__Supplied passage__
- - - - -
Photo: Brian Forrest

In Studio Sessions, our ongoing web series, the 15 artists in the Walker-organized exhibition Painter Painter respond to an open-ended query about their practices. Here Los Angeles–based artist Alex Olson converses with exhibition co-curator Eric Crosby.


Eric Crosby

To begin, let’s start with appearances. Whenever I encounter one of your paintings, I learn something new about paint—its materiality, its consistency, its presence as image and surface. What is paint to you, and how do you describe your use of it?

Alex Olson

I’d say there are two main qualities of paint, specifically oil paint, that especially appeal to me. One is its enormous range as a material. Depending on how it’s applied, it can read from graphic to visceral. Most of my paintings take full advantage of this quality, incorporating a variety of tools and marks to arrive at the finished piece. The second quality is its extensive history. It’s impossible to make a mark at this point that doesn’t come with a historical referent, but this is actually a huge benefit. You can pull from art history’s enormous catalogue and build off of a past meaning, re-situating it in the present toward a different end. In doing so, it’s important to understand how a specific mark or idea functioned in the past versus now, and to consider what using it now would mean, but this creates even richer possibilities to choose from.

Crosby

And do you think of your paintings as abstract? Does that word have any currency in your practice?

Olson

While I don’t mind using “abstract painting” as a short-hand to describe what I do, I don’t think in terms of “abstraction” or “abstracting.” In fact, the way I approach painting is almost the opposite in that nothing is an abstraction of something else: it literally is what it is. A brushstroke will read as an image of a brushstroke and as a physical brushstroke. The overall look of one of my paintings is never precisely identifiable, but it isn’t an abstraction of something else either. It’s its own thing.

Record   2012
oil on linen
51 x 36 in.
Photo: Shane Campbell Gallery, Chicago

Crosby

When Bart [Ryan] and I visited your studio back in February, we talked at length about issues of surface and process, which stemmed from your interest in painting as a kind of language.

Olson

I do think that painting is a language, as all marks are referential, but that’s just one element that comes into play for me when making a painting. My focus is on choreographing these marks in ways that prompt a desire to read, but without providing precise language to do so. It’s about suspending the act of looking and judging for the viewer, and hopefully encouraging a constant reassessment of these judgments.
- - - - -
__Given data__
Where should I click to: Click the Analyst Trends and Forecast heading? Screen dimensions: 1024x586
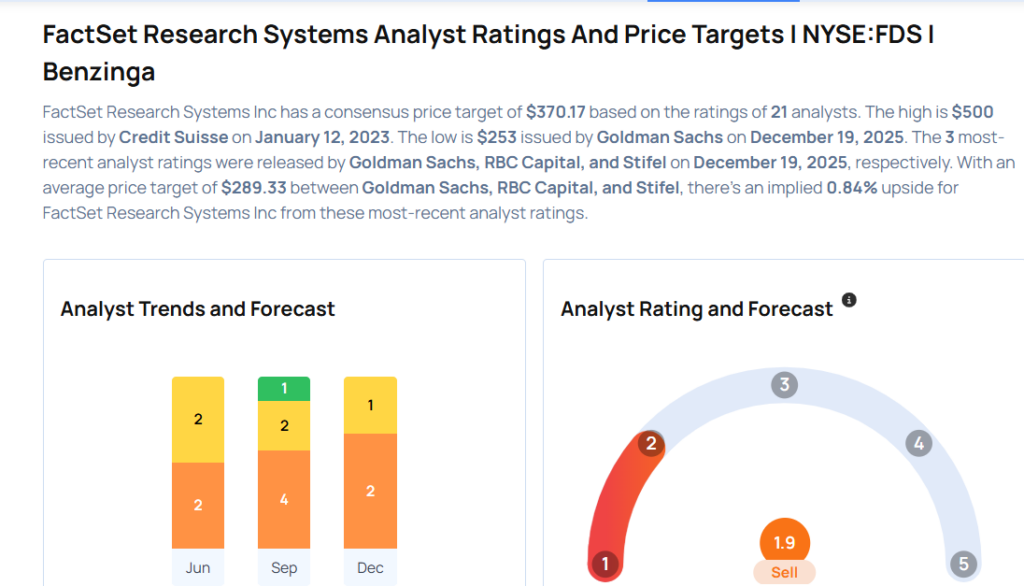(x=198, y=309)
- - - - -
__What is required__
Resume the interview with painter Alex Olson, continuing after its last line.

__The result__
Crosby

Yet each gesture, each discrete mark, feels entirely available. Your paintings don’t seem to hide any aspect of their making. Is this an important part of your practice?

Olson

Yes, you can excavate my paintings into the parts used to build them, although it might not always be easy to tell the order in which they were laid down. I want the paintings to be very self-evident in their construction, so that there is a transparency for the viewer in the architecture of the works, rather than something virtuosic with the paint. I tend to favor blunt, indexical, familiar marks. My goal isn’t to transport the viewer; it’s to offer up everything on the surface for the viewer to parse out, no additional text required.

Relay   2012
oil on linen
75 x 53 in.
Photo: Brian Forrest
Relay (detail)
Photo: Brian Forrest
Crosby

It’s interesting that you position the work against the idea of virtuosity, which of course has a long tradition in the history and criticism of painting. The word conjures a very specific, even heroic image of the work of a master painter.

Olson

The values that are associated with virtuosity in paint are ones that I’m just not interested in. For instance, I never want my work to read as heavily labored, so that the labor overrides the rest of the work. Instead, I’m trying to make clear, accessible paintings, built using deliberate marks. Generally, I choose marks that have the ability to behave as stock signage—meaning that they act as a sign but remain unattached to a singular definition—such as a dash or an “x.” They are very flexible, and can conjure up associations without delivering one precise read.

Crosby

Can painting be a space of illusion for you, or is that something you actively deny in your practice?

Olson

Illusion rarely comes into play in my work, and when it does, it’s made in a flat-footed, obvious way. The paintings are very present and external, and all the marks are to the scale of the tools used to make them and to the hand. The scale of the paintings is also in relation to a viewer’s body, ranging from portrait-size to person-size, so that they remain discrete viewing experiences rather than overwhelming or miniature.

Open Letter   2009
oil on linen
41 x 29 in.
Photo: Alex Olson
Crosby

Yet in surface and support, they can take on a close relationship to the wall.

Olson

Yes, I work on very thin stretchers, since it helps to bring attention to the surface of the work and the experience of engaging with it. Thicker stretcher bars encourage a read of painting-as-object, while painting directly on the wall causes a conversation of painting-as-architecture. Instead, I want the work to exist in this other zone, neither sculpture nor stand-in, but more like a proposal. It offers a contained visual experience that presents a set of signs on its surface for negotiation, which involves a greater amount of projection than would a more spatial experience.

Crosby

There’s also a strong temporal aspect to your work. I’m curious about one painting in particular—Mark (November 2011–February 2012)—which you included in your last exhibition at Shane Campbell Gallery in Chicago.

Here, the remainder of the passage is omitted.